Document passage:
Yeah, true. But, I guess using it to improvize could be interesting. For example, loading up phrases, maybe with different time signatures (I think that's possible, anyone know?), switching between them within measures or over bar lines to get some interesting accidents. I know this can be done with LASS, but I guess it's a different element of chance.

Only two dynamic layers and the overuse of TM bothers me. It just makes it seem like a half hearted project. 

It's either AS, Damage or Evolve. I hope I don't regret this!


----------



## marcotronic (Jul 23, 2013)

Get Damage!


----------



## TSU (Jul 23, 2013)

Thinking to get AS for half-price too... but after some research about it changed my mind. I think they sound even more mechanical than a non-phrase libraries for many reasons. And the main is that they always play straight by grid. It is like drawing with mouse on grid. Lifeless. Just my opinion.


----------



## germancomponist (Jul 23, 2013)

Interesting: Now more and more people have the same opinion what I had when this lib came out. 

Huh.... .


----------



## IgnasiVelasco (Jul 23, 2013)

When I bought it I thought it would instantly make my string arrangements more efficient in terms of saving time.

After using it for some months, I don't really know what to say... I can build phrases faster, but not better.
Not to mention that since it's included in Komplete, now everyone's strings will sound the same... 

Without a doubt, I would never pay the full price (I did it and I regret it... actually I don't know what the hell I was thinking about...) 50% off might be interesting though, I think I would buy it for that price.

Edit: If you already have LASS, think about it.


----------



## Steve Steele (Jul 23, 2013)

IgnasiVelasco @ Tue Jul 23 said:


> When I bought it I thought it would instantly make my string arrangements more efficient in terms of saving time.
> 
> After using it for some months, I don't really know what to say... I can build phrases faster, but not better.
> Not to mention that since it's included in Komplete, now everyone's strings will sound the same...
> ...



Hey Ignasi - Not better, because of the sound limitations of the library (two dynamic layers, poor recording, not enough content, having to rely on Time Machine too much)? Or, was it a matter of control, not smooth enough to use? Or not enough phrases to match what you wanted to compose? It seems to need more content. Or I'll just get stuck having to compose to it. yuck.

Task 1:
Give every username that appears in a post header in the forum thread.
Task 2:
In the forum thread, which three options does the opening post say the writer will choose from?

Dataset extract:
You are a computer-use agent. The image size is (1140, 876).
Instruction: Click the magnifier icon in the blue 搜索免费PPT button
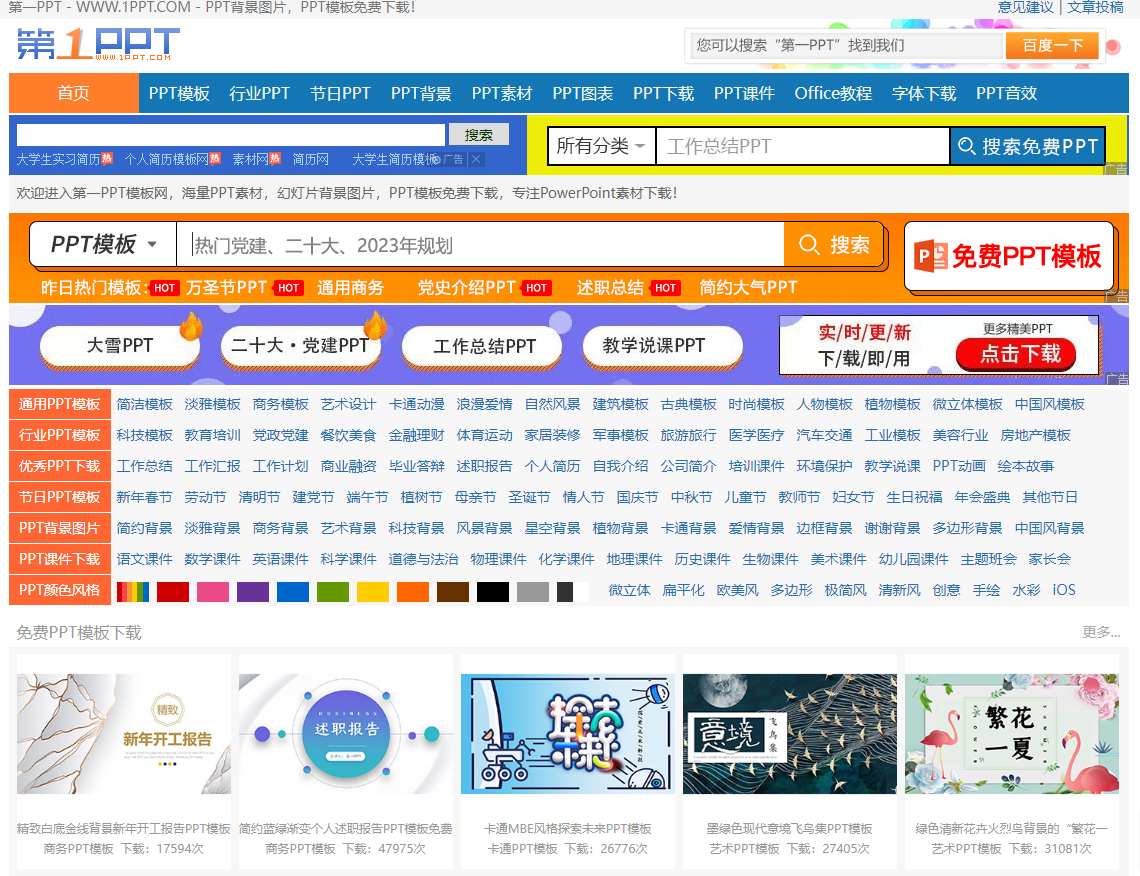pos(966,147)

Correct output 1:
marcotronic, TSU, germancomponist, IgnasiVelasco, Steve Steele

Correct output 2:
AS, Damage or Evolve